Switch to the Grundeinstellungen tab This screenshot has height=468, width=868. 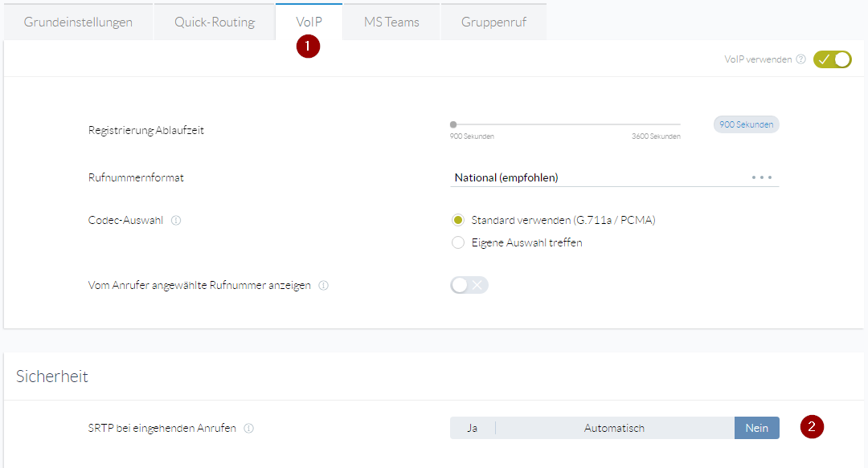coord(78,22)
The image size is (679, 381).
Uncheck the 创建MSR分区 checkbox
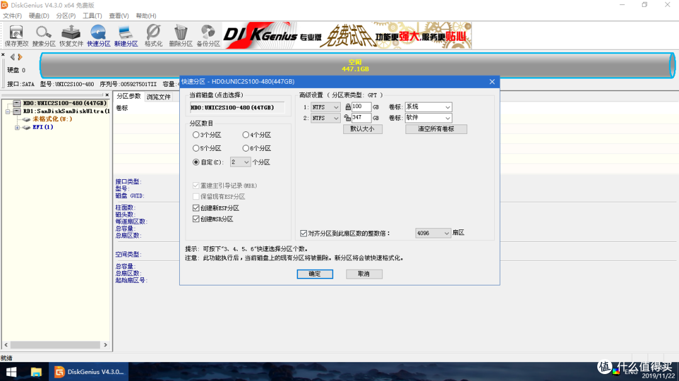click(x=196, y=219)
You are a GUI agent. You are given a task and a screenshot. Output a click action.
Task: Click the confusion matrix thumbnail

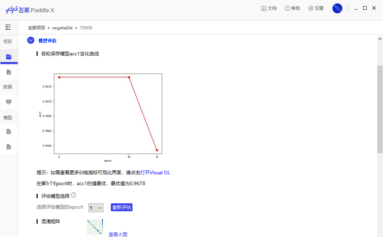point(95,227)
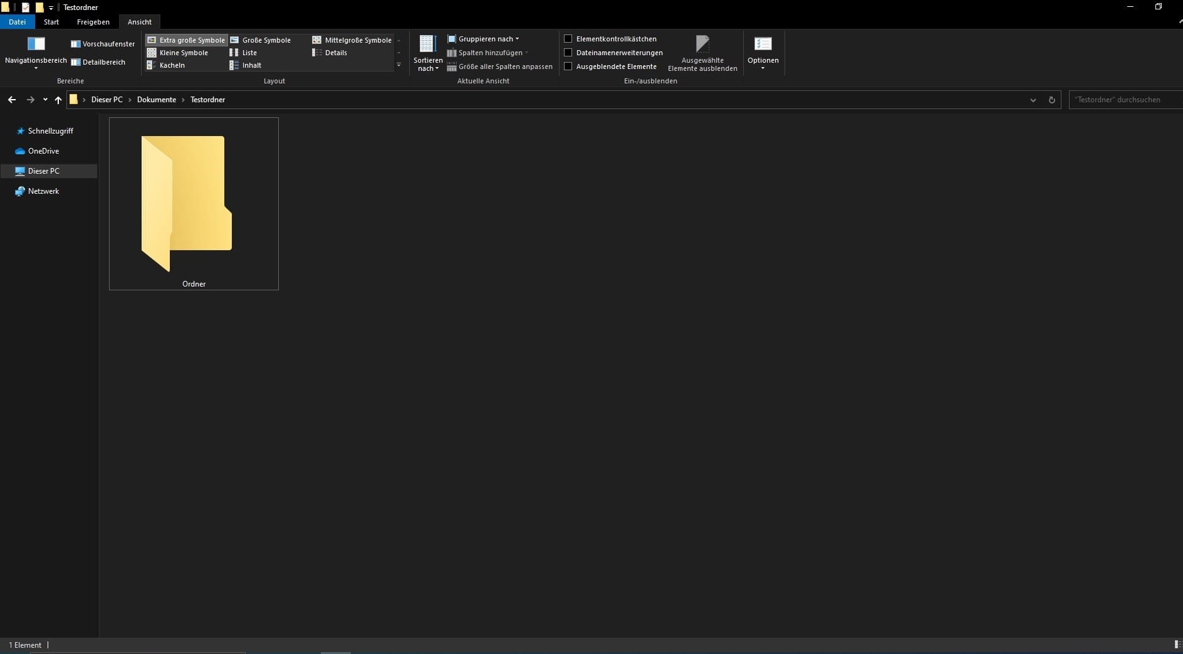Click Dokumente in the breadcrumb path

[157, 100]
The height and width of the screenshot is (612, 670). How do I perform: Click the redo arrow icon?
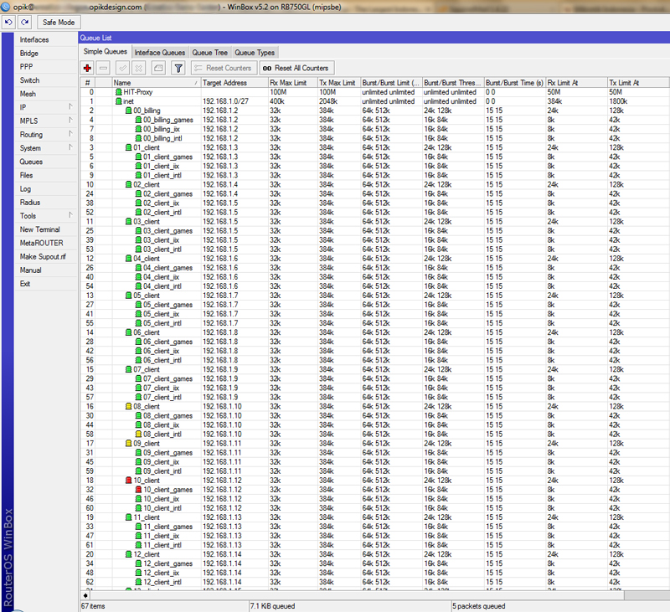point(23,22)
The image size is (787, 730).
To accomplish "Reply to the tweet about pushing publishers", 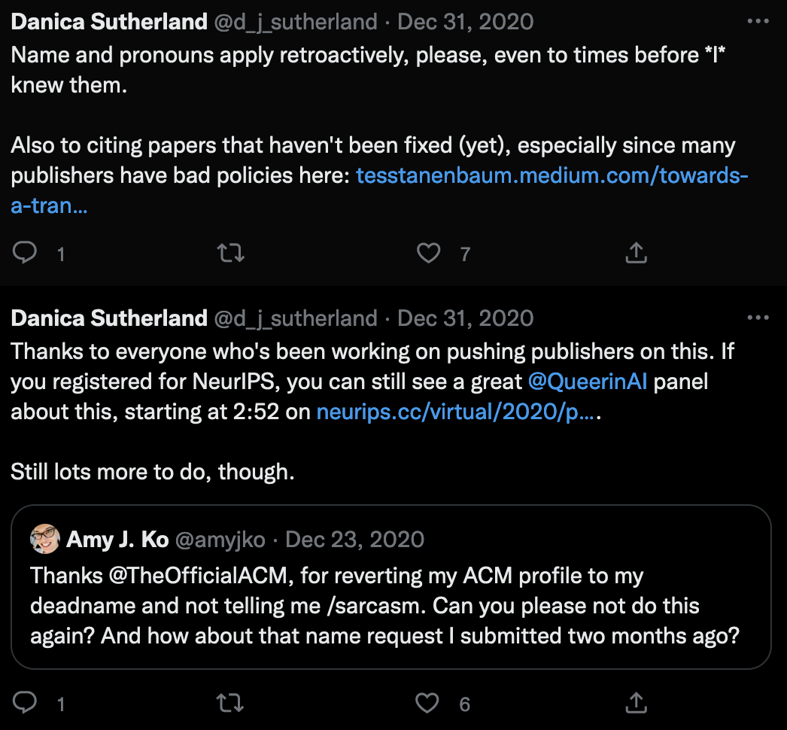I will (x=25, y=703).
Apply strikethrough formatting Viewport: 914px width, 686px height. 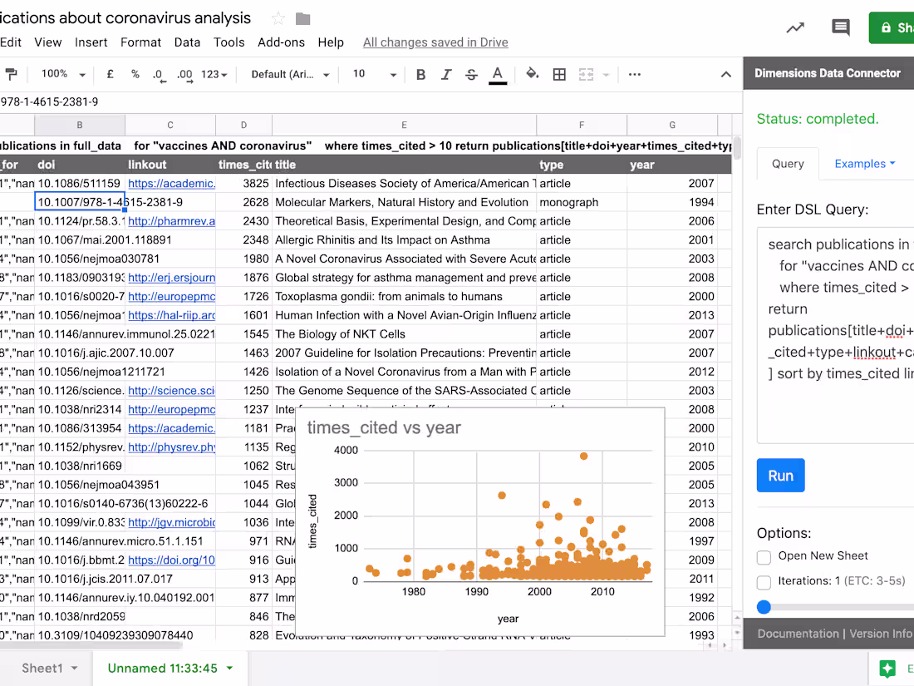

*****

#### [What needs to be done]
How many lines in the listing above have the word "image" in them? Count them and give the number alone.

#### [Answer to this exercise]
2